> _Requirement_
From the listing below, set down exactly the lines between the one holding "641x240 pixels." and the one holding "This screenshot has width=354, height=223.", inclusive. No other line is wanted.

(Data for processing begins)

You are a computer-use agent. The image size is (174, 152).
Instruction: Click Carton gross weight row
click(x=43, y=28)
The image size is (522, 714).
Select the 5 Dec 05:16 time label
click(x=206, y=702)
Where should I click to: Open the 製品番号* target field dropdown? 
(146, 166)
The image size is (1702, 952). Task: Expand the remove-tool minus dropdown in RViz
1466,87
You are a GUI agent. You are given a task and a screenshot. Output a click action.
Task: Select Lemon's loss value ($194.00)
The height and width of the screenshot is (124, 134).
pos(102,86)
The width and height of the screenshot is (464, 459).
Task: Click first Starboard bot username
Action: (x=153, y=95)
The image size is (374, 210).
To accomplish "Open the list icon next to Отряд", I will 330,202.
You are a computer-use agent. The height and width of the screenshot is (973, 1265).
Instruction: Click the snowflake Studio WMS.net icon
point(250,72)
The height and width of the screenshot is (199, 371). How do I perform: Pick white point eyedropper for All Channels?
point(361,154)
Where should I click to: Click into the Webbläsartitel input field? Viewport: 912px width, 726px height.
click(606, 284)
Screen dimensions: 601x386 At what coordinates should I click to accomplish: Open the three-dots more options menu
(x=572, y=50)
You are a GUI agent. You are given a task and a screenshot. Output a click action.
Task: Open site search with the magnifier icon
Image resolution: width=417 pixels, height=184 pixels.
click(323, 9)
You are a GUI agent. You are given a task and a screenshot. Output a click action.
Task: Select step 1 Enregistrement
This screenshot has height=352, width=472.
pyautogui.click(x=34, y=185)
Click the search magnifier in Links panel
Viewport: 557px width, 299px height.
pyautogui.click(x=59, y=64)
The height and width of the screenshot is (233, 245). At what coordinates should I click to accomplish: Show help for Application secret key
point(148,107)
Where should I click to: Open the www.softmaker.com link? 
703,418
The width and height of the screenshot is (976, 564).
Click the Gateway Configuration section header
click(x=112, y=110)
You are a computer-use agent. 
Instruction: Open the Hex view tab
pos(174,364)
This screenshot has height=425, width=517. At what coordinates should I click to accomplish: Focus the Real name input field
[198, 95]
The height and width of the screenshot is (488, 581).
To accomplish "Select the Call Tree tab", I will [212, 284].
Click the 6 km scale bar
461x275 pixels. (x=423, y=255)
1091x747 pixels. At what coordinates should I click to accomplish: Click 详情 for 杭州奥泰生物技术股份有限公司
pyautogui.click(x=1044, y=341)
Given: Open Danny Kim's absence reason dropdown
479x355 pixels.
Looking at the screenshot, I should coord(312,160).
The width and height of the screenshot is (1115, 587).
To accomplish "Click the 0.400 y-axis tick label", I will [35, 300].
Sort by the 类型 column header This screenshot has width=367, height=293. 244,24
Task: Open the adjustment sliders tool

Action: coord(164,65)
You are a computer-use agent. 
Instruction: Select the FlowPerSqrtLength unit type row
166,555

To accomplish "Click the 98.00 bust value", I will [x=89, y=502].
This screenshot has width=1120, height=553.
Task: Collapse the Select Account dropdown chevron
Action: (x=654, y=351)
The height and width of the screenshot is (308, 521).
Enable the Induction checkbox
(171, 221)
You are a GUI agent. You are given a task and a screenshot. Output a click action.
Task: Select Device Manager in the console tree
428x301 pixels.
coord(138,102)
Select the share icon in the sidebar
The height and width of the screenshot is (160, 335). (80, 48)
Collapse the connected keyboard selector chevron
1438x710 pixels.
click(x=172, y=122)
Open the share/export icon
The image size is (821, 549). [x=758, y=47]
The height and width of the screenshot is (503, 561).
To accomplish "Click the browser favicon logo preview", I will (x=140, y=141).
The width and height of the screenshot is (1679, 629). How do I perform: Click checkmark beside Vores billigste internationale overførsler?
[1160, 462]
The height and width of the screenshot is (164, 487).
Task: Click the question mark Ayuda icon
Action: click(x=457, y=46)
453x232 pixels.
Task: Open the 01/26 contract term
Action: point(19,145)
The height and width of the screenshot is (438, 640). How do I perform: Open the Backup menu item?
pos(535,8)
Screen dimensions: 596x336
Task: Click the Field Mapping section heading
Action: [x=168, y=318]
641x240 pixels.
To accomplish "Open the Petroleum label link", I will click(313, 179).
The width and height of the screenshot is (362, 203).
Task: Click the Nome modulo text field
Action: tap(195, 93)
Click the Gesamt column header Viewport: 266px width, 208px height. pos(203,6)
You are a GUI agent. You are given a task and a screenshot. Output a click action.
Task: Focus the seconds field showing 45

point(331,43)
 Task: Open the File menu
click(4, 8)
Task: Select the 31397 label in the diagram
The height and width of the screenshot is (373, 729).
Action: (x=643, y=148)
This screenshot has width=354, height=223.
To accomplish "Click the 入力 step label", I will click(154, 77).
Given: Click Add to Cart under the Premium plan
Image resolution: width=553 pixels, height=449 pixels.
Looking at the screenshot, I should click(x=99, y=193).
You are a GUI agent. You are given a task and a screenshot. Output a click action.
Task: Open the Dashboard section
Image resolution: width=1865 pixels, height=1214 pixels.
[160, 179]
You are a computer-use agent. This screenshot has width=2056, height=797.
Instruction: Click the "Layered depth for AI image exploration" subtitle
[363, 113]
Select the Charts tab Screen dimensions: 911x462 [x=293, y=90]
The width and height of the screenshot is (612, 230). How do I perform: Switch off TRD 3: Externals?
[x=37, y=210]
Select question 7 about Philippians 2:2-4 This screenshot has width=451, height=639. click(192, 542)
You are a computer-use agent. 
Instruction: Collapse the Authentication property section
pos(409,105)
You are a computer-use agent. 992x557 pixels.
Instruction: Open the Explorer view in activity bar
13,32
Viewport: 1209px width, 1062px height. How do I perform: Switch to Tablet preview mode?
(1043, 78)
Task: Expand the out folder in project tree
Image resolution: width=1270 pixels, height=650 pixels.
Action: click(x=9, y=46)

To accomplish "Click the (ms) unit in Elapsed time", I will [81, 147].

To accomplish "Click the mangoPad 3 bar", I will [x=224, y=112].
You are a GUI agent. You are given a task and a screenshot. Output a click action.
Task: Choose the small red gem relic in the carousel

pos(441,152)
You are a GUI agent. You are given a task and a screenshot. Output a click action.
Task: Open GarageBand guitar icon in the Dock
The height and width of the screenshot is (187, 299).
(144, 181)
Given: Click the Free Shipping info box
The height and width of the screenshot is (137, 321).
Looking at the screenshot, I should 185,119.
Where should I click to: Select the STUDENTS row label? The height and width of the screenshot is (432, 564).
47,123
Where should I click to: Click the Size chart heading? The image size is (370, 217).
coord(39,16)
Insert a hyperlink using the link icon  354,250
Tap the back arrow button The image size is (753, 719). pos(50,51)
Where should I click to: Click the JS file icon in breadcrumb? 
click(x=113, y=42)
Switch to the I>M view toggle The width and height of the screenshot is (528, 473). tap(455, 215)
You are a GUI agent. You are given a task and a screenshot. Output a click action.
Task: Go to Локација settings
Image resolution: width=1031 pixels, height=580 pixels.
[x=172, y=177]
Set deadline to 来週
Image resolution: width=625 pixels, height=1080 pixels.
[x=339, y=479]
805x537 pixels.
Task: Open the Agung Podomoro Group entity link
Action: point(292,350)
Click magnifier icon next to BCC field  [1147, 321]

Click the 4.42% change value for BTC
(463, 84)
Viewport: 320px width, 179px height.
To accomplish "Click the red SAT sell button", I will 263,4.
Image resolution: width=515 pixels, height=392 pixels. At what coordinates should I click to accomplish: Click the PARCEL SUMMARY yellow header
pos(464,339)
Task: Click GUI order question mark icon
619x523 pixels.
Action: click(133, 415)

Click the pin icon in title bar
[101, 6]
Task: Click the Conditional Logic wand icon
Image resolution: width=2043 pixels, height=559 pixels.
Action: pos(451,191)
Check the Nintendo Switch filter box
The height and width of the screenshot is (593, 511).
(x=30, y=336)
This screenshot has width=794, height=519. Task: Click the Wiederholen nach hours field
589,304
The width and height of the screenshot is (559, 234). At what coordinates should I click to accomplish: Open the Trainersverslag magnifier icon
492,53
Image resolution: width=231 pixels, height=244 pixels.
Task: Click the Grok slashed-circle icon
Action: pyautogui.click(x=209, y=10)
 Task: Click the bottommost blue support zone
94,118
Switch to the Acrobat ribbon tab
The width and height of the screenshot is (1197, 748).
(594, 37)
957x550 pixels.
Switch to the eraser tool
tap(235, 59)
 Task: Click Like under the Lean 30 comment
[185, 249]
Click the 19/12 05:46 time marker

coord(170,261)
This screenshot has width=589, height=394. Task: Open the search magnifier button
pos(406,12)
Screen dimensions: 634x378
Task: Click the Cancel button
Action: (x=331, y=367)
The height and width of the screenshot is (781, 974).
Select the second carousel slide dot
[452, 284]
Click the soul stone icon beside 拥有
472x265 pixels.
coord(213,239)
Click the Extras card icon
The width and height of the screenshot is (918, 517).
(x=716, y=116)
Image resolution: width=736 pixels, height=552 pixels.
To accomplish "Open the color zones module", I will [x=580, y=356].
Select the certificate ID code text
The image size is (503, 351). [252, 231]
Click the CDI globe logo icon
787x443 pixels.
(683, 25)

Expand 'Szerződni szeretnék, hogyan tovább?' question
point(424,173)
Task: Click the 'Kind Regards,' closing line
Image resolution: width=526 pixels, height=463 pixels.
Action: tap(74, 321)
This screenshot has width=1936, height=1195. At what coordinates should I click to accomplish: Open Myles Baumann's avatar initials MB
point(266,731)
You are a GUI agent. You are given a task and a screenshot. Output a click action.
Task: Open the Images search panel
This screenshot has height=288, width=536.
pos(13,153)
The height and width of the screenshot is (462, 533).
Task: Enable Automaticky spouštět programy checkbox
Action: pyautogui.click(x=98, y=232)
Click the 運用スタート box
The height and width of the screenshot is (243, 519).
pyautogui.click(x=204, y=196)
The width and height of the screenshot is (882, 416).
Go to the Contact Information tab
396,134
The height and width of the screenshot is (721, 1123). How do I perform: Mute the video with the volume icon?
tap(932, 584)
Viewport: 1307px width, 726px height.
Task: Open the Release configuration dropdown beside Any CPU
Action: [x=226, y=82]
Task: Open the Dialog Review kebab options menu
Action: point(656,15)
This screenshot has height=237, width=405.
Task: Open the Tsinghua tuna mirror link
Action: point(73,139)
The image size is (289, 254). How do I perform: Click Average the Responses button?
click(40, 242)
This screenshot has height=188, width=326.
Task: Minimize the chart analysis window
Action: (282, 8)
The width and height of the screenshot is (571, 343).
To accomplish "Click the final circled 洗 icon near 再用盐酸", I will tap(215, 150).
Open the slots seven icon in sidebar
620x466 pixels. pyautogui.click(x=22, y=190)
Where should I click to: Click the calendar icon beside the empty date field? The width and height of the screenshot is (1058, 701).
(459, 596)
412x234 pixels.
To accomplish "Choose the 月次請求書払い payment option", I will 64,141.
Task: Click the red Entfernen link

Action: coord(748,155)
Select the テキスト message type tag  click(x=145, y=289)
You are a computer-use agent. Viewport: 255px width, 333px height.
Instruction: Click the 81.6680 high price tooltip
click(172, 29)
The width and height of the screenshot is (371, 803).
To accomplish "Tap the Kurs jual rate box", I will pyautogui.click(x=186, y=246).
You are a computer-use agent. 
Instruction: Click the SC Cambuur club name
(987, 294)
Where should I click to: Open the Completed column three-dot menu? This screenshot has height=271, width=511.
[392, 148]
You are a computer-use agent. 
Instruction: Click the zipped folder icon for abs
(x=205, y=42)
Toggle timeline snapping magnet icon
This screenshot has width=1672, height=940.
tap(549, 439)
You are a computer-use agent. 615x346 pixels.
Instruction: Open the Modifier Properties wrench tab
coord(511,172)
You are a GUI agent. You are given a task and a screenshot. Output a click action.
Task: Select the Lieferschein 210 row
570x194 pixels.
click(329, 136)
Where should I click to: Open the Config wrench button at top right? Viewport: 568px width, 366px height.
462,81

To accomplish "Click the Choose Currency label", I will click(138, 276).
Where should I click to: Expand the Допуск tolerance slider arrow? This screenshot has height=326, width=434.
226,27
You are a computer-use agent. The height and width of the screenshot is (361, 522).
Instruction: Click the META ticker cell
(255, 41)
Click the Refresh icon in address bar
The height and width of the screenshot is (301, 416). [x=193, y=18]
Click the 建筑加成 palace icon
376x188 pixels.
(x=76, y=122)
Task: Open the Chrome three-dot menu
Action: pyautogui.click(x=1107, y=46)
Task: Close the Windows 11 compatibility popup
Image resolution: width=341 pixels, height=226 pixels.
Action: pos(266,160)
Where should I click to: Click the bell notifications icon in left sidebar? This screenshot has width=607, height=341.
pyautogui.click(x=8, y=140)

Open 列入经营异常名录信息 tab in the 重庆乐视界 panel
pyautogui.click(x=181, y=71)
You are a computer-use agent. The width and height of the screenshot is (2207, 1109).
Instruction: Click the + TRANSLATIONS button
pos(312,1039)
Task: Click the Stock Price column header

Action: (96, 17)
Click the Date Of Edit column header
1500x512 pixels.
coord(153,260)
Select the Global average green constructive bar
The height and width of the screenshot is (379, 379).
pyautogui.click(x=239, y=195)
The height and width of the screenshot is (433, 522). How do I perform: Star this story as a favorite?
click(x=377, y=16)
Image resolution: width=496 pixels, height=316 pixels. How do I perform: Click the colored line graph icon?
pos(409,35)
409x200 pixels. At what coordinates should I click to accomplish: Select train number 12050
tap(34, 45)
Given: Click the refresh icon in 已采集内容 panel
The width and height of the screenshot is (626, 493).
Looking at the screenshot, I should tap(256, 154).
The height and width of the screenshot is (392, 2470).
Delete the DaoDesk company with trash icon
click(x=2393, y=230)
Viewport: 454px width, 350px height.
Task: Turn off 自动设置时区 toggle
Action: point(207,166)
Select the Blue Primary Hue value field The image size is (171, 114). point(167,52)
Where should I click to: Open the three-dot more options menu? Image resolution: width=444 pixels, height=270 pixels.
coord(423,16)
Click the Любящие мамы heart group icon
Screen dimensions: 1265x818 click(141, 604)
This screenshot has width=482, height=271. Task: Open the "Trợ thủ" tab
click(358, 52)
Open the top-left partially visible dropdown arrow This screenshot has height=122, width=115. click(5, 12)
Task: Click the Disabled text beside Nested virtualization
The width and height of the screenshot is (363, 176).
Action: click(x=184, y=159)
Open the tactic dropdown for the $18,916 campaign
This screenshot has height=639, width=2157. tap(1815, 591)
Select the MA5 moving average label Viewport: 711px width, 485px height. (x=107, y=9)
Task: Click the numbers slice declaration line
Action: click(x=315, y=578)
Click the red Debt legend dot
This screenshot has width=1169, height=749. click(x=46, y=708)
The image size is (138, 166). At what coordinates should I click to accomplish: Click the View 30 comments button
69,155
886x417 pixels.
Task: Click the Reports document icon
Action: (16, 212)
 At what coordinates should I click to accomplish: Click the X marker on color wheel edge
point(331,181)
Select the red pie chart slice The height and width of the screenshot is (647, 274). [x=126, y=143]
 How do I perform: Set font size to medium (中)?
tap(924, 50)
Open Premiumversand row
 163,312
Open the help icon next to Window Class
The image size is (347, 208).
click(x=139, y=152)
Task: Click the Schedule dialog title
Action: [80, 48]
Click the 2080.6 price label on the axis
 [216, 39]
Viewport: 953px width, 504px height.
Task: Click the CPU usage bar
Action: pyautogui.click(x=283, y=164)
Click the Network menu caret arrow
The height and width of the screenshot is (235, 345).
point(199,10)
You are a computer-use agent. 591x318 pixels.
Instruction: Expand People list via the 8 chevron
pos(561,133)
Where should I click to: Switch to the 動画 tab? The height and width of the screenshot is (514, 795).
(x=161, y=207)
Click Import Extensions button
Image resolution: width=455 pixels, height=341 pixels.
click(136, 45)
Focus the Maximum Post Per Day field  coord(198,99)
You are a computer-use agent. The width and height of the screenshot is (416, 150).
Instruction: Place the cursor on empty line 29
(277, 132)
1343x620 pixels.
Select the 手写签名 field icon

(Data for processing ends)

> _Task result_
641x240 pixels.
To accomplish "Open the Petroleum label link", I will click(313, 179).
The width and height of the screenshot is (362, 203).
Task: Click the Nome modulo text field
Action: tap(195, 93)
Click the Gesamt column header Viewport: 266px width, 208px height. pos(203,6)
You are a GUI agent. You are given a task and a screenshot. Output a click action.
Task: Focus the seconds field showing 45

point(331,43)
 Task: Open the File menu
click(4, 8)
Task: Select the 31397 label in the diagram
The height and width of the screenshot is (373, 729).
Action: (x=643, y=148)
This screenshot has width=354, height=223.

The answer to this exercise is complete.